Probably because I’m generally writing it for myself.
I just try to be true to the characters and the world.
In Thinning they’re all teenagers so they talk like teenagers. Or my version of teenagers at least. I wanted them all to be pretty articulate and intelligent because that’s what I remember my friends being.

In teen movies teenagers are always either cool and talking about sex and drugs or nerds talking about movies and books.

But in real life there’s such a huge middle ground that never gets addressed. Me and my friends would talk for ages quite eloquently about life and books and stuff, then get drunk and fart on each others faces.

Renee: What's the best possible reaction an audience could have to your work?
 
Eli: Discussion is always the best compliment.
If someone cares enough about your work to ask questions, to dissect it, that’s the biggest possible high.
Because you want the world you’ve created to live and breathe. When someone tells you their interpretation of what you’ve written, when they let you in on that, they give life to the idea.

You see your world alive in their minds and it………oh it wastes me. I love it.

Renee: Tell us about the TV series you're writing.

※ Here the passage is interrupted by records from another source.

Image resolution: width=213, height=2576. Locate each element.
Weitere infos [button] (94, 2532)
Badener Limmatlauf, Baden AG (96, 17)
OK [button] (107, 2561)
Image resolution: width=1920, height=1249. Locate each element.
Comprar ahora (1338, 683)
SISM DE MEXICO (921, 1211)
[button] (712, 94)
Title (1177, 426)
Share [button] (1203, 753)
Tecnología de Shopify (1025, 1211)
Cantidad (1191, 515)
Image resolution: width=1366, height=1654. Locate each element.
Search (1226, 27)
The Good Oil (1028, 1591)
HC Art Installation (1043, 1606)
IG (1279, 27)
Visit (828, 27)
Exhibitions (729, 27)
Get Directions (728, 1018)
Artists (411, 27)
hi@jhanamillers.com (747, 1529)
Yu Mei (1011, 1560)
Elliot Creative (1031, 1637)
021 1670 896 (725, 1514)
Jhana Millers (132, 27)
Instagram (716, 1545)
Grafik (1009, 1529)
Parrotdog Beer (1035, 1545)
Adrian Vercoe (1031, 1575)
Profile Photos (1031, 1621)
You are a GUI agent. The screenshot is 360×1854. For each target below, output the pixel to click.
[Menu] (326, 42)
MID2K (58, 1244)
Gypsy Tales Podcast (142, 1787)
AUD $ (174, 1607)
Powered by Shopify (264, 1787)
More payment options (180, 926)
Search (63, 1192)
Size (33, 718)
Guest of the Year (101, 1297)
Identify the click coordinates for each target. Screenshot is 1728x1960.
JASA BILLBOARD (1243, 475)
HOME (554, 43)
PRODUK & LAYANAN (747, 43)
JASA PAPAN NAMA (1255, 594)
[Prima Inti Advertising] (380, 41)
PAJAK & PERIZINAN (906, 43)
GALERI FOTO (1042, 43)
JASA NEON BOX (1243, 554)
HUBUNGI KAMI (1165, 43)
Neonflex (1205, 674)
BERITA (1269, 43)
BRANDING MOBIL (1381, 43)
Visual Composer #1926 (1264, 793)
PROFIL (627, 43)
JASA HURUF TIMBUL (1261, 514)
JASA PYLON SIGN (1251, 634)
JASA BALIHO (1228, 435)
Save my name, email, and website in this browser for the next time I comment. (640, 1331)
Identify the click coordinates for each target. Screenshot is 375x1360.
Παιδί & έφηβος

Eli: It’s called Black Confetti.
It’s about a group of four slackers who start selling an altered, pitch black form of ecstasy and invite a fictionalized and surreal criminal underground into their lives.

It’s about growing up really. Quarter-life-crisis stuff. The death of the party. I can’t say too much more.
Breaking Bad meets The Mighty Boosh. I dunno.

 
Renee: What are your influences?  Your heroes?

Eli: After highschool I got into The Beats (typical).
Then American crime fiction.
Then Steinbeck.

But really whatever floated my way.
At the moment I love Dave Eggars. And Martin McDonagh who wrote In Bruges. His plays are amazing.
I dunno though really I just try to soak up whatever I can.
I like British comedy TV. American crime T.V. British crime T.V. American comedy T.V.
I like everything actually.
I tried to pass myself off as some guy who was really into violent films once and my girlfriend called me out on it.
I like everything.

Renee: What new projects are you working on?

Eli: I just had an idea for a comedy series, kind of in the vein of that lame Supernatural show, except funny.
So you’d have these two be-scarfed dudes in a sweet old car driving around New Zealand solving paranormal/extraterestrial mysteries, battling the occult, that sort of thing.
They’d show up in a different town each episode and there’d be a monster of the week.
It’d reference Scooby Doo, X-Files, Buffy, all that stuff. But in a New Zealand context.
And the main guys would be like throwbacks to the drunken hippy poets of sixties and seventies NZ.
Sam Hunt and Baxter battling the paranormal in a sweet SWEET car.
I might even call them Hunt and Baxter I’ve just decided.

One of the episodes involves a Viking ship that mysteriously appears out of the mists of Lake Taupo and pillages fancy resorts, razing them to the ground and kidnapping the trophy wives of rich property developers before disappearing once again into the mists from whence they came.

If anyone reads this and then steals my idea I won’t sue them. I will hunt them down and slowly tear their life to pieces.